La dinamica contestata è tanto semplice quanto inquietante: il cuore, arrivato a destinazione, presentava lesioni da freddo estreme, quasi “bruciature” da gelo che – secondo il legale dei genitori – non possono essere ignorate o liquidate come un incidente sfortunato.
L’avvocato: “Com’è stato possibile confondere ghiaccio secco e ghiaccio normale?”
L’avvocato della famiglia ha riportato parole che suonano come un’accusa precisa: “Dobbiamo capire come sia stato possibile confondere ghiaccio secco e ghiaccio normale, con differenze di temperatura così abissali; bisogna comprendere chi abbia confezionato quella scatola di trasporto e chi abbia vigilato sulla catena di custodia di quel cuore prima di partire“.
Il cuore umano, nella fattispecie, non è un oggetto neutro: è stato simbolo di vita, di attesa, di condivisione tra genitori che non si conoscono.
Quando un errore lo danneggia, si danneggia qualcosa di più grande di un semplice pezzo di tessuto biologico.
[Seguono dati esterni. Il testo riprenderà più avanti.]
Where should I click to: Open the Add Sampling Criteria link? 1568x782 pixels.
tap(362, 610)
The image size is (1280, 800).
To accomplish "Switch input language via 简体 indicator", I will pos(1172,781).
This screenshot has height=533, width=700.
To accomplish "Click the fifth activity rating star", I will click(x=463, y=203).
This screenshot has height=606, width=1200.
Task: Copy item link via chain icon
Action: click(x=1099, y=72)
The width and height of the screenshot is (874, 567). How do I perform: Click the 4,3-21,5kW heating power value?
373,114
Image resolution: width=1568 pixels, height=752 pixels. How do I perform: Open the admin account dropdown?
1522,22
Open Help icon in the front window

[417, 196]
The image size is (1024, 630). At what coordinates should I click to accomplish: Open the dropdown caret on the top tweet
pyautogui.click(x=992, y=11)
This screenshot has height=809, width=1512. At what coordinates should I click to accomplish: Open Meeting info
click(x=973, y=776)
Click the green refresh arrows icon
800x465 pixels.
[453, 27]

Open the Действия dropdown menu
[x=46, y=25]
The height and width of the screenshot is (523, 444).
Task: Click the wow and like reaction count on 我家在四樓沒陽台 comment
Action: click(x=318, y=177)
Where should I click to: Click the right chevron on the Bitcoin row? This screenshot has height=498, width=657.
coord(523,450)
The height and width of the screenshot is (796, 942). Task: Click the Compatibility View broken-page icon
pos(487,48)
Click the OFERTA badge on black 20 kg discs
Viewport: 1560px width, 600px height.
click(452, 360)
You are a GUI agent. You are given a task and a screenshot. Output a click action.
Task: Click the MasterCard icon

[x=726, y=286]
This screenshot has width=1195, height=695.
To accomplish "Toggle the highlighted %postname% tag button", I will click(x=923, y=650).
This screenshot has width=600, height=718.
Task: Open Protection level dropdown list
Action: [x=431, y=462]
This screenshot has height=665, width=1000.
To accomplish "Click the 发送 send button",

È la fiducia di una madre e di un padre che guardano alle corsie di un ospedale come a un luogo di speranza e non di scoperte dolorose a posteriori.
Ora, oltre agli inquirenti, ci saranno anche gli ispettori inviati da Roma a capire cosa sia andato storto prima e durante il trasporto di quell’organo che poteva cambiare la vita del piccolo paziente oggi in terapia intensiva e che, invece, ha gettato in queste ore parenti ed amici nello sconforto.